Ответ не заставил себя ждать:

« Тебе, Карлу, именующему себя герцогом Орлеанским, и тебе Филиппу, именующему себя графом де Вертю, и тебе, Жану, именующему себя графом Ангулемским, объявляем и желаем довести до сведения вашего и сведения всех вокруг, что желая воспрепятствовать мерзкому предательству, а также величайшим злодействам, умышленным и предуготовленным, а также заговорам сплетенным и устроенным, и злодейским же умыслам, каковые в безумии своем ныне покойный Людовик, ваш отец, вынашивал против монсеньора короля и его благороднейших отпрысков, … мы не могли допустить, дабы столь мерзкий, вероломный и жестокий предатель долгое время ходил по этой земле… И посему, к вящему удовлетворению Божию, мы по праву казнили его… Ты же и братья твои лгали и продолжаете лгать вероломным и мерзким к тому образом, как то и положено мерзким и вероломным предателям, каковыми и являетесь.Мы же озаботимся о том, чтобы приблизить ваш конец и кару… »

Этого отрывка, думается, довольно, чтобы сделать нелицеприятные выводы. В этой грязной войне бессмысленно было искать правых и виноватых, на этой стадии обе партии еще стоили друг друга, и грызня шла, как несложно догадаться, за влияние и власть над государством – любой ценой.

Само же государство напоминало в это время корабль, превратившийся в игрушку ветра и волн. Безумный король и его дети, запертые в Париже, практически заложники бургундцев, королева (формально – регентша), бежавшая из столицы в Мелён, а затем еще дальше, в Корбей, которая в отчаянии взывала о помощи к старому герцогу Беррийскому. Новость эта дошла до ушей Жана Бесстрашного, вызвав у него очередную вспышку ярости.

Жан Беррийский, все еще льстя себя надеждой как-то завершить распрю, готовую в любую минуту перерасти в открытую гражданскую войну, вновь поспешил в столицу. Дождавшись короткого момента просветления, он добился своего назначения капитаном (т.е. военным комендантом) столицы. Бургундец немедленно воспротивился этому, и объявив, что подобное путешествие (в одиночку!) прямо нарушает условия мирного договора, добился его смещения.
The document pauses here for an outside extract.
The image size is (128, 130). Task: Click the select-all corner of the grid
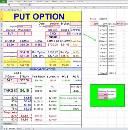(2, 8)
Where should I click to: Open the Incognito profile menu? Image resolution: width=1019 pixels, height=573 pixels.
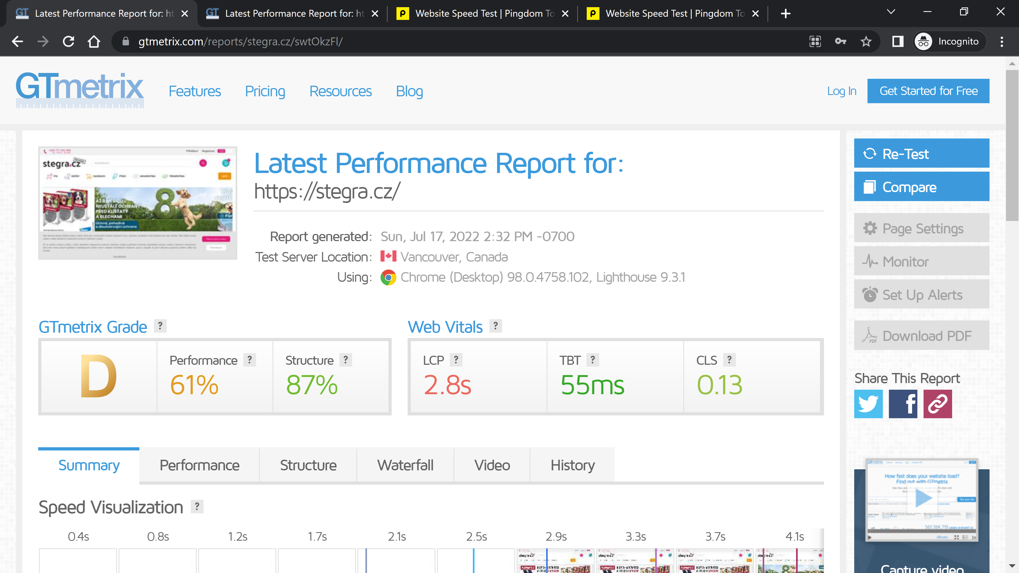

Место капитана (и тем самым, право распоряжаться силами городского ополчения) получил верный клеврет Жана Бесстрашного Валеран Люксембургский. Ему также обещано было место коннетабля – после отстранения «предателя» д’Альбре. Слово свое бургундец сдержит.

Юный бастард, которому едва исполнилось восемь лет пока не имеет ни малейшего представления об этой родственной грызне. Педагоги и менторы на улице Пети-Мюск прилагают все усилия, чтобы их воспитанники как можно дольше оставались вдали от политических бурь, и безоблачная юность принцев могла продолжиться… ну хотя бы еще немного! Маленький Жан вместе с друзьями добросовестно зубрит наизусть отрывки из Библии и сочинений Блаженного Августина (в особенности трактата «О граде Божием» - исключительно популярном в те времена), а для отдохновения один за другим проглатывает романы о похождениях Тристана, Эрека, и рыцарей Круглого Стола. Когда-то его ныне покойный отец выкупил у Пьера де Жиака – придворного королевы Изабеллы, и будущего королевского фаворита – городской особняк, превращенный затем в библиотеку и центр для переписки, иллюстрирования и наконец, переплетения дорогих манускриптов. Вместе с художниками, нанятыми на службу Орлеанским герцогом, здесь работают знаменитые мастера, временно предоставленные в распоряжение Орлеанского дома герцогом Жаном Беррийским. Бастард проглатывает книгу за книгой, прерывая чтение единственно, чтобы вскочить на спину горячего жеребчика, не так давно подаренного ему братом – Карлом Орлеанским, и галопом промчаться по городу без седла, полагаясь единственно на собственную ловкость(61).

Единственное, что прерывает налаженный ритм учебы и отдыха – короткое путешествие в Мелён и обратно в столицу в свите королевы французской воспринимается скорее как развлечение (60).